───── Provided data
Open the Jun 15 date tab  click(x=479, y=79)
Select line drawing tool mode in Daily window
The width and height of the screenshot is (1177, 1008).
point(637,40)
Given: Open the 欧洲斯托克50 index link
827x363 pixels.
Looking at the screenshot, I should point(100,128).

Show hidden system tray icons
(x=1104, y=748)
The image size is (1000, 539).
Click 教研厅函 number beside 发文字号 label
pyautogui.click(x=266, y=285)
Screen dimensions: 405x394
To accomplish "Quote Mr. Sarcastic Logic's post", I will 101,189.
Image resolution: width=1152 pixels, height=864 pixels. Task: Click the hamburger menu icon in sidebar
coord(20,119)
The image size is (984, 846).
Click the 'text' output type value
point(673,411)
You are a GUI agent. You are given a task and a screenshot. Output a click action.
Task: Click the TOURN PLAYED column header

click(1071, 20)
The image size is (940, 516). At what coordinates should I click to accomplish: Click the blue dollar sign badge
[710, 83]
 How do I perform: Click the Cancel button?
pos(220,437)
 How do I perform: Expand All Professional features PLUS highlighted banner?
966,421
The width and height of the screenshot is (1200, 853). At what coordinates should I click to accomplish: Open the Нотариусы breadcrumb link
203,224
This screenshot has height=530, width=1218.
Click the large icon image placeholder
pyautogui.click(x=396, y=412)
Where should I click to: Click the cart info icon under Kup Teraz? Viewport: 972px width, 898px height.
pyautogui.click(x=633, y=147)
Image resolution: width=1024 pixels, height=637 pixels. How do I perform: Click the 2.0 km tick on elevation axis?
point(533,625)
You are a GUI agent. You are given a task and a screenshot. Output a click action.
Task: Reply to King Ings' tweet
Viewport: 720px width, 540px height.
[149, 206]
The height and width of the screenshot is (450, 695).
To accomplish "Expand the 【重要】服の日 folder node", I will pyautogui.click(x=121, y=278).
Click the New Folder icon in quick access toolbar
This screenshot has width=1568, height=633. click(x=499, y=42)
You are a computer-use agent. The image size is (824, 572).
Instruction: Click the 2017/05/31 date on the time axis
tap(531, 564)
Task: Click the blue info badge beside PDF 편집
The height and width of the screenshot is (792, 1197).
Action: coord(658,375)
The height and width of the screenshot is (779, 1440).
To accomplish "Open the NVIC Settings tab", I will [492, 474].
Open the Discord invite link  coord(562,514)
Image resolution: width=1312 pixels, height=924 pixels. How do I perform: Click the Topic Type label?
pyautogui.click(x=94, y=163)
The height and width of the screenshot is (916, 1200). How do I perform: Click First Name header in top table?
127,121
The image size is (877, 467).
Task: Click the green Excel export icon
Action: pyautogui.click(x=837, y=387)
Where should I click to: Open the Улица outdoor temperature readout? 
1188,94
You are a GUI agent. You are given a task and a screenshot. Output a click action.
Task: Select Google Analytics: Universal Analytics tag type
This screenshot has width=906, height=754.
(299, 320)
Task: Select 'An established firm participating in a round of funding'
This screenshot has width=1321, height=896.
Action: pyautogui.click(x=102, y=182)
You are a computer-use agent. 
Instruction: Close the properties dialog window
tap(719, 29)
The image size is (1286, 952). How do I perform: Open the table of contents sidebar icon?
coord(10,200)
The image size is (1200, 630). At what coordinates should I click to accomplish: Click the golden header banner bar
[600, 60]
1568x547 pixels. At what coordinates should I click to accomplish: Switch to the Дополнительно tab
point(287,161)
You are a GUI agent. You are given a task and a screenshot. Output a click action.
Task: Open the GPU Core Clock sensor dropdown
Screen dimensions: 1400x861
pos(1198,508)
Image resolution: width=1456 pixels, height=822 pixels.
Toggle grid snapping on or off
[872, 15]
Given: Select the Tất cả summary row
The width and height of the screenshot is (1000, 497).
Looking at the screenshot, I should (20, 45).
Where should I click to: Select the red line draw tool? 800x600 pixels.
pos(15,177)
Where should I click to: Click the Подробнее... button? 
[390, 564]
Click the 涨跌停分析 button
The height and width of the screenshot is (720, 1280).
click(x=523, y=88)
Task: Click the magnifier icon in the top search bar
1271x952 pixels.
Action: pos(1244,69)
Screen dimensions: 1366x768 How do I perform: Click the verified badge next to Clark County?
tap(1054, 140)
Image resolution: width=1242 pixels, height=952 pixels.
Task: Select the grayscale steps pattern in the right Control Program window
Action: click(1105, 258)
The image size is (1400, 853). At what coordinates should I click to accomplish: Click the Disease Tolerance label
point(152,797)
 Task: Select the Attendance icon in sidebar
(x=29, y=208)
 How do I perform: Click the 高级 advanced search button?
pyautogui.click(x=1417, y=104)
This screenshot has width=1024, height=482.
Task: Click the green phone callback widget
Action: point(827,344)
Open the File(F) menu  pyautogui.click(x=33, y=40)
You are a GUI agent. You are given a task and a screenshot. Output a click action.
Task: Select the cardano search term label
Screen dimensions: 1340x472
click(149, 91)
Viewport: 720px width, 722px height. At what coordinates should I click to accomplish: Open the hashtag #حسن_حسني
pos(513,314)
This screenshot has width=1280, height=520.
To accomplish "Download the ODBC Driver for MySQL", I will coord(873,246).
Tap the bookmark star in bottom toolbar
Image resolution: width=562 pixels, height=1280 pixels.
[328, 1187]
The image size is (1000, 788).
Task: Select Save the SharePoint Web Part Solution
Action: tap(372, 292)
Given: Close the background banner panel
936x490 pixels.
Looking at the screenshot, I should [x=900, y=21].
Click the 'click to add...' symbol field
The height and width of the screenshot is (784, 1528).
──────────
A complete, exact transcription of the records is needed.

Open the Jun 15 date tab  click(x=479, y=79)
Select line drawing tool mode in Daily window
The width and height of the screenshot is (1177, 1008).
point(637,40)
Given: Open the 欧洲斯托克50 index link
827x363 pixels.
Looking at the screenshot, I should point(100,128).

Show hidden system tray icons
(x=1104, y=748)
The image size is (1000, 539).
Click 教研厅函 number beside 发文字号 label
pyautogui.click(x=266, y=285)
Screen dimensions: 405x394
To accomplish "Quote Mr. Sarcastic Logic's post", I will 101,189.
Image resolution: width=1152 pixels, height=864 pixels. Task: Click the hamburger menu icon in sidebar
coord(20,119)
The image size is (984, 846).
Click the 'text' output type value
point(673,411)
You are a GUI agent. You are given a task and a screenshot. Output a click action.
Task: Click the TOURN PLAYED column header

click(1071, 20)
The image size is (940, 516). At what coordinates should I click to accomplish: Click the blue dollar sign badge
[710, 83]
 How do I perform: Click the Cancel button?
pos(220,437)
 How do I perform: Expand All Professional features PLUS highlighted banner?
966,421
The width and height of the screenshot is (1200, 853). At what coordinates should I click to accomplish: Open the Нотариусы breadcrumb link
203,224
This screenshot has height=530, width=1218.
Click the large icon image placeholder
pyautogui.click(x=396, y=412)
Where should I click to: Click the cart info icon under Kup Teraz? Viewport: 972px width, 898px height.
pyautogui.click(x=633, y=147)
Image resolution: width=1024 pixels, height=637 pixels. How do I perform: Click the 2.0 km tick on elevation axis?
point(533,625)
You are a GUI agent. You are given a task and a screenshot. Output a click action.
Task: Reply to King Ings' tweet
Viewport: 720px width, 540px height.
[149, 206]
The height and width of the screenshot is (450, 695).
To accomplish "Expand the 【重要】服の日 folder node", I will pyautogui.click(x=121, y=278).
Click the New Folder icon in quick access toolbar
This screenshot has width=1568, height=633. click(x=499, y=42)
You are a computer-use agent. The image size is (824, 572).
Instruction: Click the 2017/05/31 date on the time axis
tap(531, 564)
Task: Click the blue info badge beside PDF 편집
The height and width of the screenshot is (792, 1197).
Action: coord(658,375)
The height and width of the screenshot is (779, 1440).
To accomplish "Open the NVIC Settings tab", I will [492, 474].
Open the Discord invite link  coord(562,514)
Image resolution: width=1312 pixels, height=924 pixels. How do I perform: Click the Topic Type label?
pyautogui.click(x=94, y=163)
The height and width of the screenshot is (916, 1200). How do I perform: Click First Name header in top table?
127,121
The image size is (877, 467).
Task: Click the green Excel export icon
Action: pyautogui.click(x=837, y=387)
Where should I click to: Open the Улица outdoor temperature readout? 
1188,94
You are a GUI agent. You are given a task and a screenshot. Output a click action.
Task: Select Google Analytics: Universal Analytics tag type
This screenshot has width=906, height=754.
(299, 320)
Task: Select 'An established firm participating in a round of funding'
This screenshot has width=1321, height=896.
Action: pyautogui.click(x=102, y=182)
You are a computer-use agent. 
Instruction: Close the properties dialog window
tap(719, 29)
The image size is (1286, 952). How do I perform: Open the table of contents sidebar icon?
coord(10,200)
The image size is (1200, 630). At what coordinates should I click to accomplish: Click the golden header banner bar
[600, 60]
1568x547 pixels. At what coordinates should I click to accomplish: Switch to the Дополнительно tab
point(287,161)
You are a GUI agent. You are given a task and a screenshot. Output a click action.
Task: Open the GPU Core Clock sensor dropdown
Screen dimensions: 1400x861
pos(1198,508)
Image resolution: width=1456 pixels, height=822 pixels.
Toggle grid snapping on or off
[872, 15]
Given: Select the Tất cả summary row
The width and height of the screenshot is (1000, 497).
Looking at the screenshot, I should (20, 45).
Where should I click to: Select the red line draw tool? 800x600 pixels.
pos(15,177)
Where should I click to: Click the Подробнее... button? 
[390, 564]
Click the 涨跌停分析 button
The height and width of the screenshot is (720, 1280).
click(x=523, y=88)
Task: Click the magnifier icon in the top search bar
1271x952 pixels.
Action: pos(1244,69)
Screen dimensions: 1366x768 How do I perform: Click the verified badge next to Clark County?
tap(1054, 140)
Image resolution: width=1242 pixels, height=952 pixels.
Task: Select the grayscale steps pattern in the right Control Program window
Action: click(1105, 258)
The image size is (1400, 853). At what coordinates should I click to accomplish: Click the Disease Tolerance label
point(152,797)
 Task: Select the Attendance icon in sidebar
(x=29, y=208)
 How do I perform: Click the 高级 advanced search button?
pyautogui.click(x=1417, y=104)
This screenshot has width=1024, height=482.
Task: Click the green phone callback widget
Action: point(827,344)
Open the File(F) menu  pyautogui.click(x=33, y=40)
You are a GUI agent. You are given a task and a screenshot. Output a click action.
Task: Select the cardano search term label
Screen dimensions: 1340x472
click(149, 91)
Viewport: 720px width, 722px height. At what coordinates should I click to accomplish: Open the hashtag #حسن_حسني
pos(513,314)
This screenshot has width=1280, height=520.
To accomplish "Download the ODBC Driver for MySQL", I will coord(873,246).
Tap the bookmark star in bottom toolbar
Image resolution: width=562 pixels, height=1280 pixels.
[328, 1187]
The image size is (1000, 788).
Task: Select Save the SharePoint Web Part Solution
Action: tap(372, 292)
Given: Close the background banner panel
936x490 pixels.
Looking at the screenshot, I should [x=900, y=21].
Click the 'click to add...' symbol field
The height and width of the screenshot is (784, 1528).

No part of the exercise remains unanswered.